- [WRITTEN TASK] Copy the rows below exactly as they appear.

- [DATA SECTION]
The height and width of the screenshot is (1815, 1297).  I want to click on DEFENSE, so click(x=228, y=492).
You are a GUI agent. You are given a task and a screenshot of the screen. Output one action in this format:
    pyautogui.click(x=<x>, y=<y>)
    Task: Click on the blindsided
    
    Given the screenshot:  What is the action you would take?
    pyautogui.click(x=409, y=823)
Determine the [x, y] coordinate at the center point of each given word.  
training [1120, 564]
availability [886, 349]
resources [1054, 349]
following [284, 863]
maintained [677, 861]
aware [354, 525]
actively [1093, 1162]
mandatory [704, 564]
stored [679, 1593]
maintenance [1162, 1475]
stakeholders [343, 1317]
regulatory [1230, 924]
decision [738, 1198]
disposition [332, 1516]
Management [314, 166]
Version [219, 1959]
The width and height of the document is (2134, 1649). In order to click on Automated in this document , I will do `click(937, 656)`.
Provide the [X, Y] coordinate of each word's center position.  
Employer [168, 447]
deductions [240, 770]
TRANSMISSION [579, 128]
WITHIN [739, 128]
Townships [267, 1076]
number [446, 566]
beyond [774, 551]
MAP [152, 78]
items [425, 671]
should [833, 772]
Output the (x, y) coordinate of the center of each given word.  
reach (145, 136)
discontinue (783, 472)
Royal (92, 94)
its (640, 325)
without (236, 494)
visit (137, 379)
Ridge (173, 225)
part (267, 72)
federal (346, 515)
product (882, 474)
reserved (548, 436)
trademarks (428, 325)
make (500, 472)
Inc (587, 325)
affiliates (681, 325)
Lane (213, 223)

- [SOLUTION]
The height and width of the screenshot is (1815, 1297).  I want to click on DEFENSE, so click(x=228, y=492).
You are a GUI agent. You are given a task and a screenshot of the screen. Output one action in this format:
    pyautogui.click(x=<x>, y=<y>)
    Task: Click on the blindsided
    
    Given the screenshot:  What is the action you would take?
    pyautogui.click(x=409, y=823)
Determine the [x, y] coordinate at the center point of each given word.  
training [1120, 564]
availability [886, 349]
resources [1054, 349]
following [284, 863]
maintained [677, 861]
aware [354, 525]
actively [1093, 1162]
mandatory [704, 564]
stored [679, 1593]
maintenance [1162, 1475]
stakeholders [343, 1317]
regulatory [1230, 924]
decision [738, 1198]
disposition [332, 1516]
Management [314, 166]
Version [219, 1959]
The width and height of the document is (2134, 1649). In order to click on Automated in this document , I will do `click(937, 656)`.
Provide the [X, Y] coordinate of each word's center position.  
Employer [168, 447]
deductions [240, 770]
TRANSMISSION [579, 128]
WITHIN [739, 128]
Townships [267, 1076]
number [446, 566]
beyond [774, 551]
MAP [152, 78]
items [425, 671]
should [833, 772]
Output the (x, y) coordinate of the center of each given word.  
reach (145, 136)
discontinue (783, 472)
Royal (92, 94)
its (640, 325)
without (236, 494)
visit (137, 379)
Ridge (173, 225)
part (267, 72)
federal (346, 515)
product (882, 474)
reserved (548, 436)
trademarks (428, 325)
make (500, 472)
Inc (587, 325)
affiliates (681, 325)
Lane (213, 223)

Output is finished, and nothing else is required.